While overall enrollment at Minnesota’s public colleges and universities has dipped, the number of high school students taking college level courses has doubled over the last decade.

Those themes surfaced during respective presentations that officials from the Minnesota State Colleges and Universities system (MnSCU) and the University of Minnesota made Monday to the House Ways and Means Committee. No action was taken.

PSEO enrollment explodes

Several higher education advocates pointed to expanded post-secondary education options (PSEO) for high school students as one way to combat the college affordability issue. The popularity of that solution has increased dramatically both at the university and MnSCU in the past decade.

For example, PSEO headcount among MnSCU colleges and universities has grown by 65 percent from 18,501 in 2005 to 30,502 in 2014.

Steven Rosenstone, chancellor of the Minnesota State Colleges and Universities system, gives members of the House Ways and Means Committee an overview on MnSCU budget and enrollment trends Feb. 23. Photo by Paul Battaglia

While traditional PSEO refers to the ability for high school students to enroll in courses at a college campus for credit while in high school, one of the emerging popular forms of PSEO has been concurrent enrollment — or “College in the Schools” - that allows students to take a college-level course on their high school campus. The courses are taught by a credentialed high school instructor and mentored by a college or university faculty member. Both traditional PSEO and concurrent enrollment are funded by the state. Tuition is allocated to the post-secondary institution that administers the course in which the high school student enrolls.

In 2005, about 10,000 students took advantage of concurrent enrollment courses administered by MnSCU. That number has exceeded 21,000 in 2014.

PSEO and concurrent enrollment numbers have nearly doubled at the University of Minnesota’s five campuses over the last 10 years. More than 1,400 high school students were enrolled in courses in some form in 2005. That number was at almost 2,700 in 2013.

Concurrent enrollment has been most beneficial to students in high schools that are not in close geographic proximity to college campuses, said Rep. Lyndon Carlson Sr. (DFL-Crystal).

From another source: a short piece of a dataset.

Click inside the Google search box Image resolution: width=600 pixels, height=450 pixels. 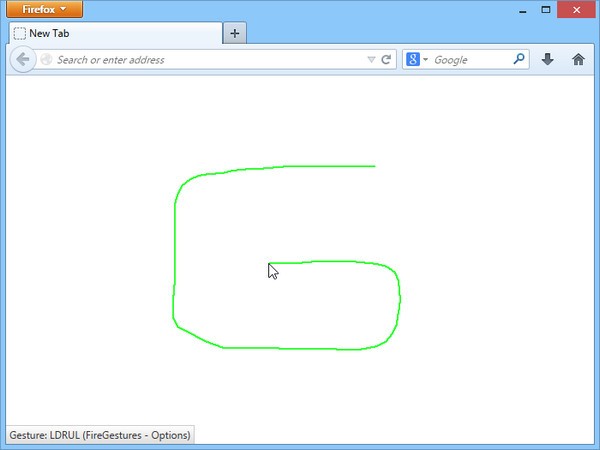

Economic recovery impact on MnSCU enrollment

Total enrollment across MnSCU’s seven universities and 24 two-year community and technical colleges peaked in 2010, but the system realized a 22,000-student drop in total enrollment from 2013 to 2014. Among students enrolled in credit courses, enrollment decreased by nearly 8,000 over the same period.

Those decreases reflect a common trend in post-secondary education, where enrollment has a counter-cyclical relationship to economic conditions, said Chancellor Steven Rosenstone.

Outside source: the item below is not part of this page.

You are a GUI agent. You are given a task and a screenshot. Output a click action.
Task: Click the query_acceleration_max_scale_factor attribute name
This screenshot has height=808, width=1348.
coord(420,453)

“As the unemployment rate in Minnesota now dropped down to about 3.6 percent, students who in the past might have been preparing for a career, can go out in the marketplace and very successfully find work,” Rosenstone said. “That drop in unemployment of course has been very steep, but there has been enrollment consequences for our colleges in particular, and to some extent, our universities.”

U of M stats

The roller coaster economy wasn’t as impactful on enrollment numbers at the University of Minnesota over the last decade.

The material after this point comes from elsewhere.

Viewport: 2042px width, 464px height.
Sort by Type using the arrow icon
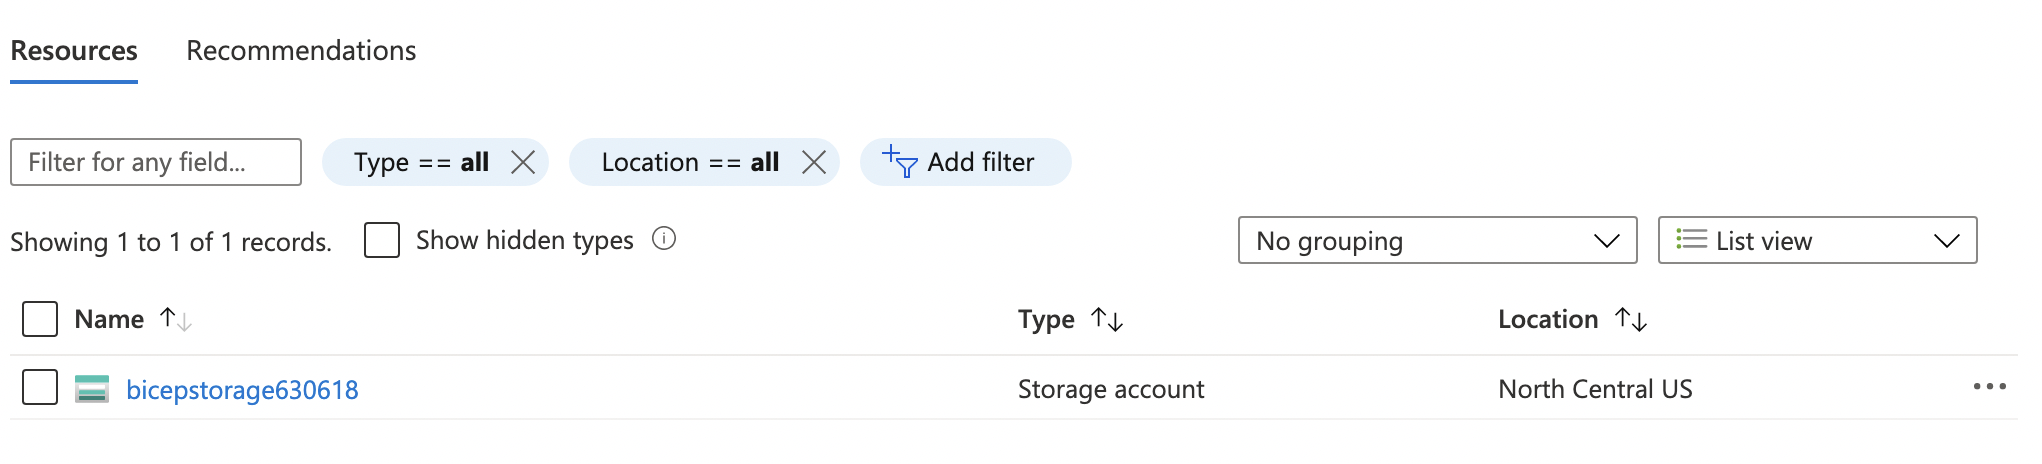[1107, 319]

While total enrollment across its undergraduate, graduate and professional programs has experienced a slight decrease since its 10-year peak in 2011-12, the 63,853 university students in 2013-14 is still higher than the 10-year low enrollment of 59,734 in 2005-06.

The number of enrolled graduate and professional degree seekers at the university experienced a 10-year low last year with 17,861 – almost 2,000 fewer people than there were in 2007-08.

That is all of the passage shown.